● **EXERCISE INPUT**:
BEGIN

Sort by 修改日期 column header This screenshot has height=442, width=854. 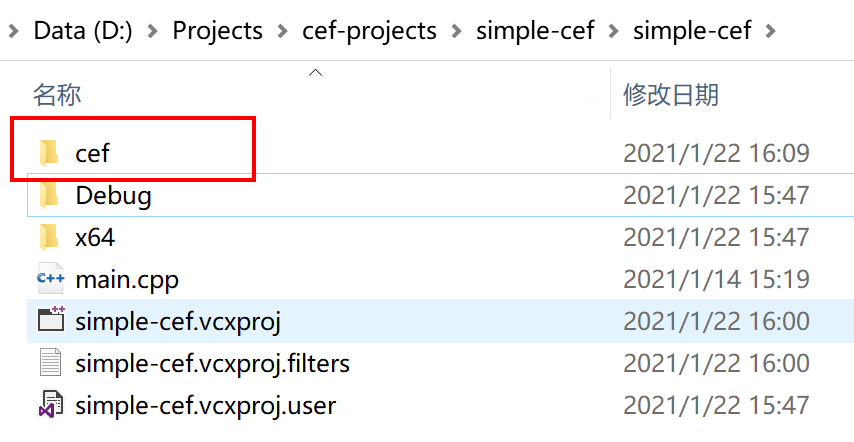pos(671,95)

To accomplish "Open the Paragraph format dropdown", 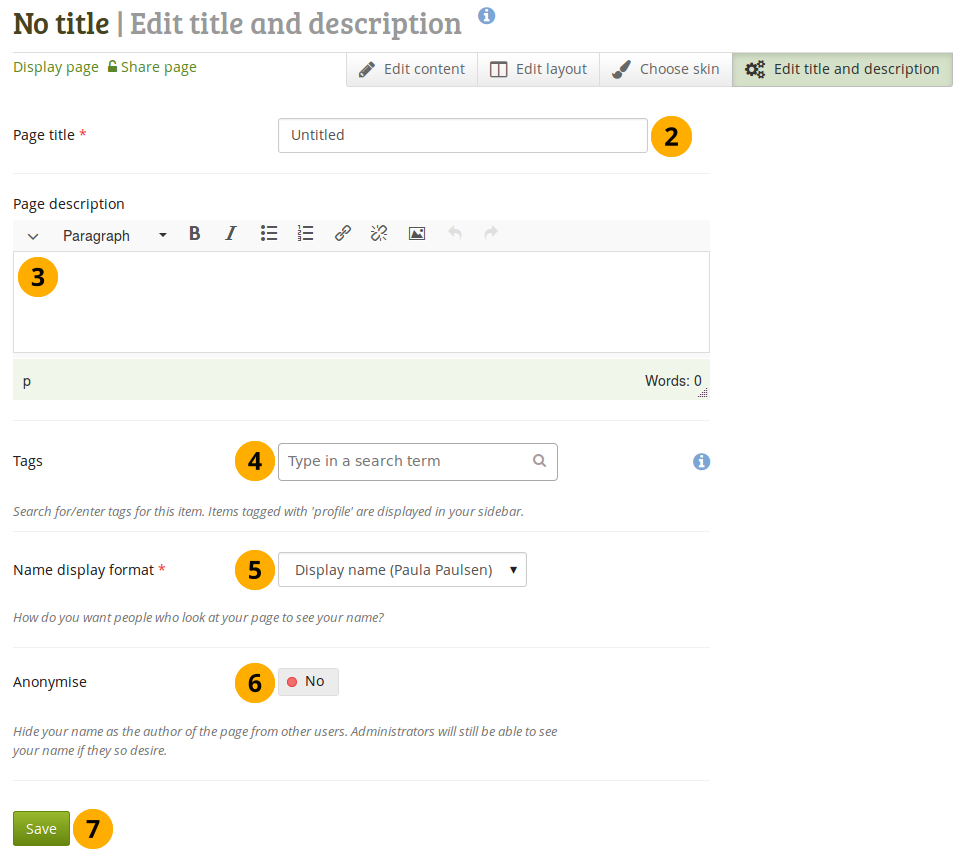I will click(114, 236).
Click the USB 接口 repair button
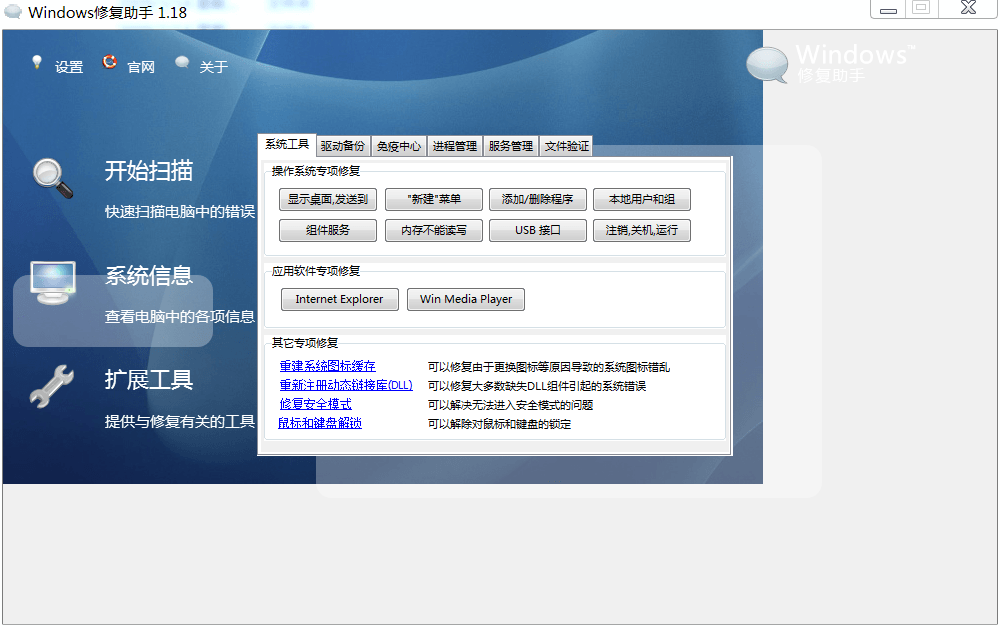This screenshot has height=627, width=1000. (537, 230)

END
BEGIN

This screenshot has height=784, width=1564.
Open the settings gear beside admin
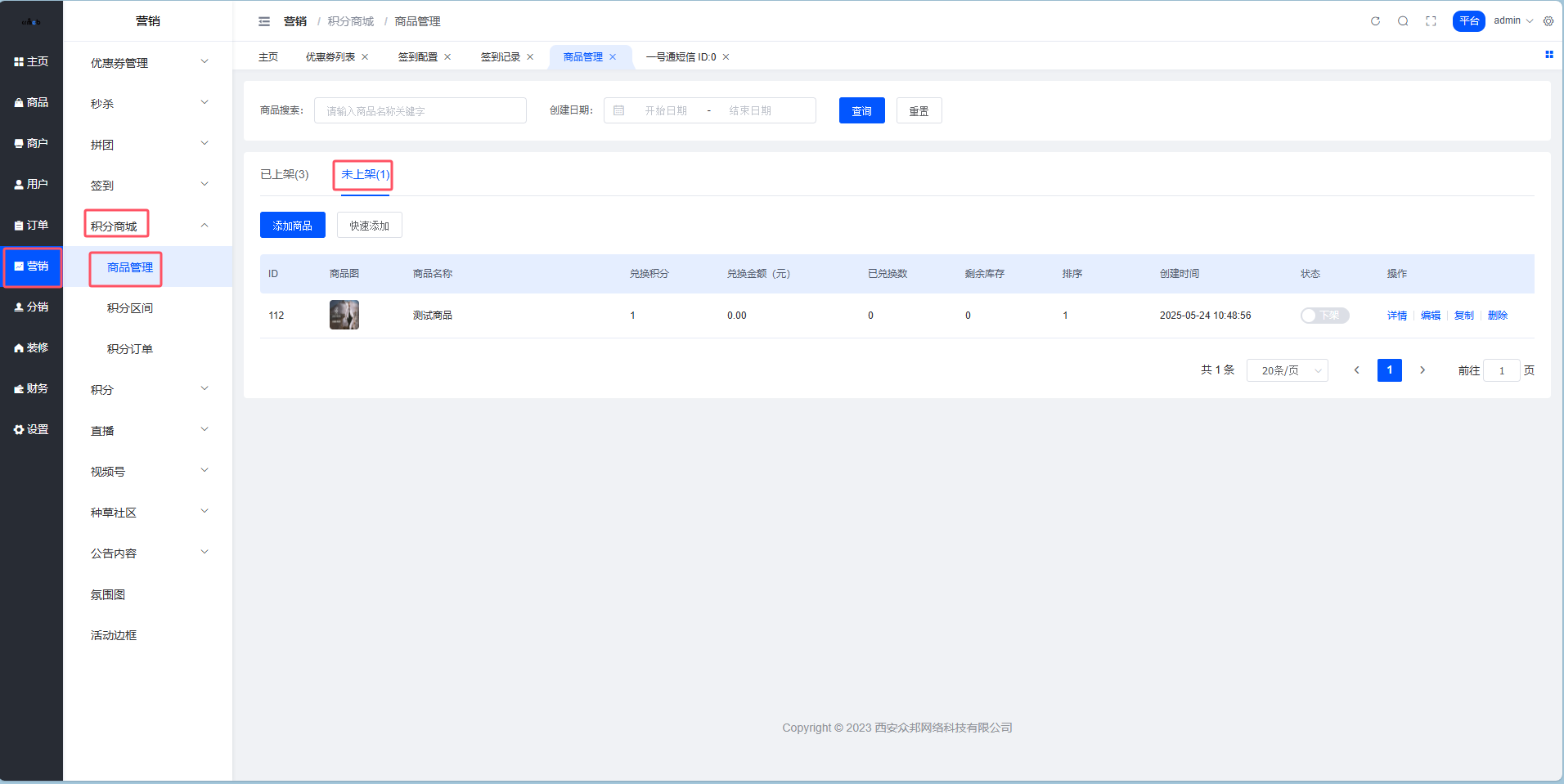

END
BEGIN

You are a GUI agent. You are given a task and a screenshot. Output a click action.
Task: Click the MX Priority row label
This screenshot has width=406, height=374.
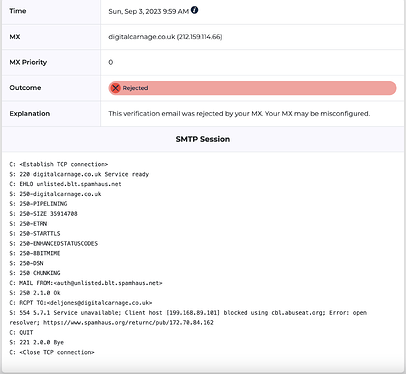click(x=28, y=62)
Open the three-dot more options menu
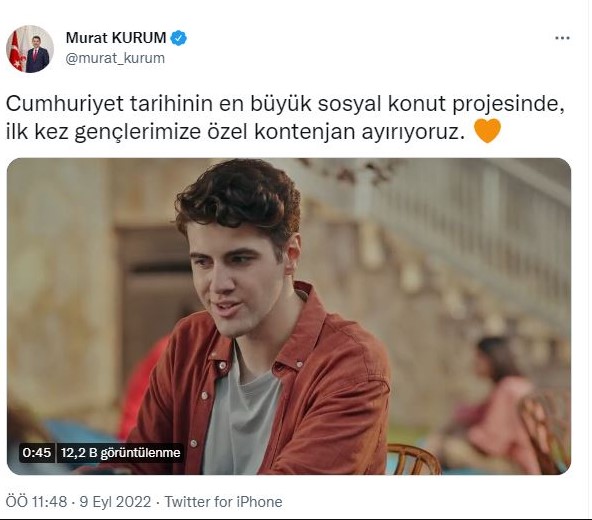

END

● **YOUR INSTRUCTIONS**: Print the line above containing "You are a GUI", the line containing "Open the three-dot more options menu", and everything between them, exactly as written. Pictures stay out.

● **TASK SOLUTION**:
You are a GUI agent. You are given a task and a screenshot. Output a click action.
Task: Click the MX Priority row label
This screenshot has width=406, height=374.
click(x=28, y=62)
Open the three-dot more options menu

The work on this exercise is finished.